BRANO DEL DOCUMENTO »
━━━━

Interni / Opinioni
Il Paese che ho visto
Da Leuca a Castelluccio. Viaggio in un’Italia maltrattata, ma che resiste. Scintille di speranza in attesa della responsabilità dei nostri sguardi per salvarsi. La rubrica di Paolo Pileri
Ho passato la mia estate nel Centro-Sud. E ho visto tante cose per Piano Terra. Nella valle del Tronto ho visto villette tirate su in fretta e furia aggiungendo offesa a un paesaggio già terremotato: poco recupero là dove serviva, selvagge cementificazioni dove non occorreva. Quel “Vergognatevi”, inciso sulle lenzuola appese fuori dalle casette temporanee, lo conferma. Ma ho anche visto Lelle rimanere nel forno di famiglia a Montemonaco (Ascoli Piceno): lei è una dei “barcollo ma non mollo”. Ho visto montagne di rifiuti ai bordi di tante strade, gettati da incivili che non amano il Paese ma ne pretendono i servizi e sono pronti a protestare se aumenta l’Iva. Ma a Leuca ho visto Peppe e Rosy convincere i pescatori a non buttare le cassette di polistirolo in mare. Ho visto le cicatrici di maledetti condoni edilizi che hanno rubato le spiagge di tutti. Ma ho visto recuperare la casa dei nonni nell’entroterra perché quei mattoni di tufo screpolati ci dicono chi eravamo e possiamo essere. Ho visto pronto soccorso di cui vergognarsi, svuotati di gentilezza, con pazienti che attendono ore in posti indegni. Ma ho visto Piero, studente di ingegneria in inverno e bagnino in estate rinunciare al suo giorno di riposo per soccorrere con sorriso e gentilezza una donna.
2. Ho visto. Ma ho visto. Due lettere (M+A) che gettano luce sulla volontà di stare nei luoghi per ripartire dai luoghi. Due lettere da portarsi sempre dietro.

━━━━

DATI FORNITI »
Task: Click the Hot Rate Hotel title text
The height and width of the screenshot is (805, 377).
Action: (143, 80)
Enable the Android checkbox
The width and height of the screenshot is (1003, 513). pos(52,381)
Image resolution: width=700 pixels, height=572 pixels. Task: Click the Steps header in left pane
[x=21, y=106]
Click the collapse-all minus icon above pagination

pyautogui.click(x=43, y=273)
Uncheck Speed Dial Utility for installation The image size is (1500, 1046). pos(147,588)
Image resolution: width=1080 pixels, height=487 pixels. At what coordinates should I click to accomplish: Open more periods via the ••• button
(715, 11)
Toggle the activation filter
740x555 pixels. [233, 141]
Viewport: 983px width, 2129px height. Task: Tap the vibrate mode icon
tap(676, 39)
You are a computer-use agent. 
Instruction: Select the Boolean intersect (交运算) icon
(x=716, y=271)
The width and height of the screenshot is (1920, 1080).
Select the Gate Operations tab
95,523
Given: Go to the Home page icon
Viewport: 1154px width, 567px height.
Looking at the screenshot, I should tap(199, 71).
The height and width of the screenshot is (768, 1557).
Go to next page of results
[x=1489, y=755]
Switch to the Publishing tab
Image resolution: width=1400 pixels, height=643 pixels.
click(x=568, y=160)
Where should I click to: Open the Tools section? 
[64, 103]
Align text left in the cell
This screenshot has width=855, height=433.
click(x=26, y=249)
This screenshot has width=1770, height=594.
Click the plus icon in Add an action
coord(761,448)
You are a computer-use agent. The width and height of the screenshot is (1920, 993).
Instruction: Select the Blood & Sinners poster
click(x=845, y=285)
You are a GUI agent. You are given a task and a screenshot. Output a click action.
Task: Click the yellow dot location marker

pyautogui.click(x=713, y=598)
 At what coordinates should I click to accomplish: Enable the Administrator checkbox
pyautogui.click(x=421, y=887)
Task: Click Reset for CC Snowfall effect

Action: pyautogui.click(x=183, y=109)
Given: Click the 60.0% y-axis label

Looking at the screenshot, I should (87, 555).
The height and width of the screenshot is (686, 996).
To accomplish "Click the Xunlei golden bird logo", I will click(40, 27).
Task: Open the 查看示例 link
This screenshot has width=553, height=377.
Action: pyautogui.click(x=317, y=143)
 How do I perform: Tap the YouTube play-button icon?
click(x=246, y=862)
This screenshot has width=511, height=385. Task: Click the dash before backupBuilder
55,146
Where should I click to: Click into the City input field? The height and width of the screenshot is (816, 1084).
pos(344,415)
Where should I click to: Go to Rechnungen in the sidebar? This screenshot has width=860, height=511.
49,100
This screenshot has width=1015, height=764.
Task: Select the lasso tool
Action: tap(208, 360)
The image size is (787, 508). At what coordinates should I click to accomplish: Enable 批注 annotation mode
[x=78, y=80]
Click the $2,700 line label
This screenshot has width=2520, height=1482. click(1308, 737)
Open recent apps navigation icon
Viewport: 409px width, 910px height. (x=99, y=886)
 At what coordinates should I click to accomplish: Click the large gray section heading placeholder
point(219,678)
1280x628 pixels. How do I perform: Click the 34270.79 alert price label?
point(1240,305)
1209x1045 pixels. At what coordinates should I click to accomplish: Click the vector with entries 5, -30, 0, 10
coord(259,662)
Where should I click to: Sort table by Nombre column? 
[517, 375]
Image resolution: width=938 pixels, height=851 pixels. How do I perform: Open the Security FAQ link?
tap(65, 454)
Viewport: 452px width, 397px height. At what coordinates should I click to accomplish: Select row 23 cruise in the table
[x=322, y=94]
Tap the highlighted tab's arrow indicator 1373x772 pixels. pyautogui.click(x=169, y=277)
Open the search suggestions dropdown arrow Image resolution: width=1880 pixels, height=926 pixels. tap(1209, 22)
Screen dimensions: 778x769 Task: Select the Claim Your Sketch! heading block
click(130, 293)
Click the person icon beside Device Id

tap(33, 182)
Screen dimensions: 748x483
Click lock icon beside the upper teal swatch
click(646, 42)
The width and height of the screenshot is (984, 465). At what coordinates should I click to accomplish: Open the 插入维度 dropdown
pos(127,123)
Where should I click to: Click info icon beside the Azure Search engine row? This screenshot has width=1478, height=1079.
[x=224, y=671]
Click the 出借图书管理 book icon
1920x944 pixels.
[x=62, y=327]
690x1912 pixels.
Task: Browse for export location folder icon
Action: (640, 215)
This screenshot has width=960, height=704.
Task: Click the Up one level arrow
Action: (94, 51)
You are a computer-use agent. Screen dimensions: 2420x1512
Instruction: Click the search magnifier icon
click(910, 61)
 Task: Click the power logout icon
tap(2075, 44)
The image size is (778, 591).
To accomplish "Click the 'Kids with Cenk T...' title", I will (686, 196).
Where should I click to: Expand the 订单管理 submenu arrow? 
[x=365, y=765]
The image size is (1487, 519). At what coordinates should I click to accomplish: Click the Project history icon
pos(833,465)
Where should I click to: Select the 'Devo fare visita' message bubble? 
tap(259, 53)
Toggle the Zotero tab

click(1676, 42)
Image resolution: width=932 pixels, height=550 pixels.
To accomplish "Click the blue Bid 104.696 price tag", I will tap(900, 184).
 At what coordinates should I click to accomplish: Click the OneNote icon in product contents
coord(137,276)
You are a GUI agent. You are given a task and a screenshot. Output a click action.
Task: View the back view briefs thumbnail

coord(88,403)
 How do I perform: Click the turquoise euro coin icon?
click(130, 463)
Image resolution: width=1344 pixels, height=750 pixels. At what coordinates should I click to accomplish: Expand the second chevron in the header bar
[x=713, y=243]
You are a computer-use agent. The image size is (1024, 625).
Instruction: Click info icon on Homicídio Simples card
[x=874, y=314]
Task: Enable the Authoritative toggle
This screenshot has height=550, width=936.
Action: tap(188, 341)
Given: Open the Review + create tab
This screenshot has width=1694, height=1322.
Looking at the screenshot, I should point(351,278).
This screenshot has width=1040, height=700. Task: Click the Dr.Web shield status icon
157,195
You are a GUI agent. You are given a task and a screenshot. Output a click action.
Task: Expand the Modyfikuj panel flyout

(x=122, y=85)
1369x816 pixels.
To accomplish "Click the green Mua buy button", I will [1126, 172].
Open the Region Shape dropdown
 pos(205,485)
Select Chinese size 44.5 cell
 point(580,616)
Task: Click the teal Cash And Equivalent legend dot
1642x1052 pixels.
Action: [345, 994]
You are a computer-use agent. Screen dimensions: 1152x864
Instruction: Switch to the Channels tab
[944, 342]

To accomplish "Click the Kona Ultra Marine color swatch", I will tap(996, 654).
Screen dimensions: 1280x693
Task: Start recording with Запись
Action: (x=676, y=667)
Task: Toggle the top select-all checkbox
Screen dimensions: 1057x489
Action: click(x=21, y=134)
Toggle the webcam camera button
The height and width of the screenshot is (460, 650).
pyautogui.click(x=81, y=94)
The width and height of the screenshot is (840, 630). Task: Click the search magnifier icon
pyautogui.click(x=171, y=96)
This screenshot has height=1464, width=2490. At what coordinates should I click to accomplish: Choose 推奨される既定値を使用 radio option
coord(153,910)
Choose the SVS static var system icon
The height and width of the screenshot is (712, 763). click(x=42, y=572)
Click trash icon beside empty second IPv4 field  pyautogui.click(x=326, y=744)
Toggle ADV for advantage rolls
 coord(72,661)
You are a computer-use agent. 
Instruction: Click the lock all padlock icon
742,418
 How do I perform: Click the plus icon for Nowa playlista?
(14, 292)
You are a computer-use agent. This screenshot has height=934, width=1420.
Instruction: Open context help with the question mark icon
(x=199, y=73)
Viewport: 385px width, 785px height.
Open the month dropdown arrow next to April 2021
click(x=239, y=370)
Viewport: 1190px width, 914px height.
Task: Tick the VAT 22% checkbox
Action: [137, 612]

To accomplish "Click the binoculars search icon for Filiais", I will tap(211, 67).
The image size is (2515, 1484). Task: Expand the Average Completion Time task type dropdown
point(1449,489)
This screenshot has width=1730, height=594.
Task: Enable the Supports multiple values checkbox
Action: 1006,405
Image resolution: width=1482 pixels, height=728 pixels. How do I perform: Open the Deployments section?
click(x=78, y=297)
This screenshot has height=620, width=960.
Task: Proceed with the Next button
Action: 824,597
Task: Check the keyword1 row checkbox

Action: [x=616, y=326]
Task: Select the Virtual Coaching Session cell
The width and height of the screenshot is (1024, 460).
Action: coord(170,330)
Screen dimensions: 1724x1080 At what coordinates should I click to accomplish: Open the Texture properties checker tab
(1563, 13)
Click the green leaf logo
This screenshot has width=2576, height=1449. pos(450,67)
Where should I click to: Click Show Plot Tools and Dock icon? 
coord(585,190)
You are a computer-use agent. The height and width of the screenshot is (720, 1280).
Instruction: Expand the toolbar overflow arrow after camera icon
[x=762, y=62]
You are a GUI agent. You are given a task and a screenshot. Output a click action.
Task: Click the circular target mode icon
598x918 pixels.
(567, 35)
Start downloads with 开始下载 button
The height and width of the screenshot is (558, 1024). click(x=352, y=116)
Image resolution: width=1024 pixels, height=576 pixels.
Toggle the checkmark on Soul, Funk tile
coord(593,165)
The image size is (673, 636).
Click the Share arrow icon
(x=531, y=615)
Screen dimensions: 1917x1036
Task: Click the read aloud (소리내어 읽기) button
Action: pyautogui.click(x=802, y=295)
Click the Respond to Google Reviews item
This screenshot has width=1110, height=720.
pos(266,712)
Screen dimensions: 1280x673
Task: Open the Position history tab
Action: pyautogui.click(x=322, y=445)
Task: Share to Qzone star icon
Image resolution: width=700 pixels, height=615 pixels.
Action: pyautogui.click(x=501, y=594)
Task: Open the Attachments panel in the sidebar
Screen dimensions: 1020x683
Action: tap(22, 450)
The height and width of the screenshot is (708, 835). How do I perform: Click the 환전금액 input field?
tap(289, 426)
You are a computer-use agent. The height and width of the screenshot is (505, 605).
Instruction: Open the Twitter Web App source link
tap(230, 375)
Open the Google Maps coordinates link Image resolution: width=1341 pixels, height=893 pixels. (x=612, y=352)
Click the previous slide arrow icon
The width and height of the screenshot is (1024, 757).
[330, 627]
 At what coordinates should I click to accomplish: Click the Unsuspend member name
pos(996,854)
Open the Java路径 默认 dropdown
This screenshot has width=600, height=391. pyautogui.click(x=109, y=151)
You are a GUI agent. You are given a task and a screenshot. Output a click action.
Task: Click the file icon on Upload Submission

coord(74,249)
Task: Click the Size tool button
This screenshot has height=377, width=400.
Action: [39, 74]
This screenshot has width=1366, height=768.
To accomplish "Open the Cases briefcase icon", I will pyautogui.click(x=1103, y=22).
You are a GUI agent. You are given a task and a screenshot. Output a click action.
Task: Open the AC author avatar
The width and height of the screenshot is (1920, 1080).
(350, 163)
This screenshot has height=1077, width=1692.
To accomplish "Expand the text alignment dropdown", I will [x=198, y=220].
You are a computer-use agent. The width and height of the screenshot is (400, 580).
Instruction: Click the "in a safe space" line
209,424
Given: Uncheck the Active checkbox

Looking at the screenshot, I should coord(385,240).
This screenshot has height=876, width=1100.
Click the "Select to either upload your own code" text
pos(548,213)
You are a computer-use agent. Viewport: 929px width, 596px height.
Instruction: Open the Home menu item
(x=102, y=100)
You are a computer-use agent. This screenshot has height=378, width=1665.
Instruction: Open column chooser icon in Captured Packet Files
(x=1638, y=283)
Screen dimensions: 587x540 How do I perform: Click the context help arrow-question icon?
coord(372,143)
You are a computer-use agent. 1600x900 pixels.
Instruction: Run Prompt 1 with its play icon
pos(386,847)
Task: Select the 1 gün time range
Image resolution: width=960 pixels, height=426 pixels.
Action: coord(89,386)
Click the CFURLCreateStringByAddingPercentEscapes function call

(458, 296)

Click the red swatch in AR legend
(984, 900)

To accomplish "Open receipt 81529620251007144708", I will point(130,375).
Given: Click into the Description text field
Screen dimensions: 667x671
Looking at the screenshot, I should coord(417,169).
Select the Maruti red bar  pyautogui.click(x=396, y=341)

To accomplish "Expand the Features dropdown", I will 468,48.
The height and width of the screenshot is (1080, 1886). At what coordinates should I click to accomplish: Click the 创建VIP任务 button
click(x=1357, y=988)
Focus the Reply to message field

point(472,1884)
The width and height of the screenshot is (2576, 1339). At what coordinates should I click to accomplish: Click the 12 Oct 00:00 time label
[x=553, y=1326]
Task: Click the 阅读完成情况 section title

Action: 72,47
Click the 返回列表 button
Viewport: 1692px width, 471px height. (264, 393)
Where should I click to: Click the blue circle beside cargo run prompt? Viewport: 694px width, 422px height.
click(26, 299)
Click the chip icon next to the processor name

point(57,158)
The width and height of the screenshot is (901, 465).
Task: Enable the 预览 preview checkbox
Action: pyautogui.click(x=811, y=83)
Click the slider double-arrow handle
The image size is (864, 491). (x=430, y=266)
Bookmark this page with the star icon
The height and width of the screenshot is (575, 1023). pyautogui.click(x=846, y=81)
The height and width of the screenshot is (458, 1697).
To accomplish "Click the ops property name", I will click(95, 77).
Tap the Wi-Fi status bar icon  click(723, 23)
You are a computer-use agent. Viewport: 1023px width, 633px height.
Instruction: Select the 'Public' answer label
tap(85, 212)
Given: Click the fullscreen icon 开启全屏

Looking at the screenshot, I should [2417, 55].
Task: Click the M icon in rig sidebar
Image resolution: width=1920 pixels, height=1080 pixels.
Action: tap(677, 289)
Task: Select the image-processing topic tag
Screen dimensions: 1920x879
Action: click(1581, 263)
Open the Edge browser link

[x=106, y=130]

━━━━

COMPITI »
1 - Riporta dall'articolo sul viaggio nell'Italia del Centro-Sud il tratto che va da "2. Ho visto." fino a "portarsi sempre dietro.".
2 - Elenca i nomi delle persone che, nell'articolo sul viaggio nell'Italia del Centro-Sud, l'autore dice di aver visto.
3 - Prosegui l'articolo sul viaggio nell'Italia del Centro-Sud a partire dall'ultima frase riportata.

RISPOSTE IN ORDINE »
1 -
2. Ho visto. Ma ho visto. Due lettere (M+A) che gettano luce sulla volontà di stare nei luoghi per ripartire dai luoghi. Due lettere da portarsi sempre dietro.

2 - Lelle, Peppe, Rosy, Piero

3 -
Ho visto auto imbruttire tante belle piazze storiche che dobbiamo ad architetti pontifici, ai greci, ai bizantini, ai normanni. Ho visto il business speculativo di parcheggiatori su campi agricoli. Ma ho visto piazza Ventidio Basso ad Ascoli Piceno: nuova, bella e pedonale, fatta al posto di una strada trafficata. Ho visto in Salento itinerari cicloturistici incomprensibili e vuoti, senza un’idea chiara di sostenibilità. Ho visto ciclabili spezzate in due da mercatini assurdi e autorizzati da ordinanze sbagliate, sempre obbedienti al dio danaro. Ma ho visto e pedalato nella piana di Castelluccio che ti strappa il cuore dalla bellezza e non ti chiede altro. Ho visto città salentine prese a morsi da un turismo pirata che ha trasformato ogni buco in locali dove si compra a caro prezzo il solito sballo che trovi ovunque: città bianche diventate nonluoghi. Ma ho visto Tonino nella sua bottega scampata all’artigianicidio: lavora il legno d’ulivo fino a farlo parlare perché lui è cantastorie e tiene vive le memorie spiegando che la diversità è il succo della vita e la riconosci leggendo le infinite vene del legno. E così pure a Lecce, in pieno centro, i ragazzi di Divergo insegnano con fierezza arte e bellezza ai disabili. Ho visto pannelli solari a terra rendere sterili i suoli. Ma ho visto Salvo con il suo Apecar vendere in strada meloni gialli e fichi presi dal suo campo. Ho visto quel dannato condominio che sfregia la forma della città di Orte (Viterbo) e ne ho visti, piangendo, di nuovi a Colonnella (Teramo), a Maglie (Lecce), a Ostuni (Brindisi), a Spinetoli (Ascoli Piceno), ad Acquaviva Picena. Ma ho visto che il pensiero di Pasolini resiste su tanti muri. Nel mio viaggio estivo in Italia ho visto tanta offesa a quel che di meglio questo Paese ha. Ho visto la cultura trafitta dall’ignoranza e le visioni spegnersi nell’avidità. Ma ho visto tante scintille di buona speranza e resistenza in persone bellissime che stanno lì e credono nel cambiamento praticando la restanza, come la chiama Vito Teti. Queste persone le amo: salvano il tempo e i luoghi. Loro sono scuola politica. A noi il compito della vaganza per trovare quelle scintille e farle conoscere per salvarle dal gorgo del pensiero unico che continua a mordere il territorio per farci i propri porci comodi.
Paolo Pileri è ordinario di Pianificazione territoriale e ambientale al Politecnico di Milano. Il suo ultimo libro è “100 parole per salvare il suolo” (Altreconomia, 2018)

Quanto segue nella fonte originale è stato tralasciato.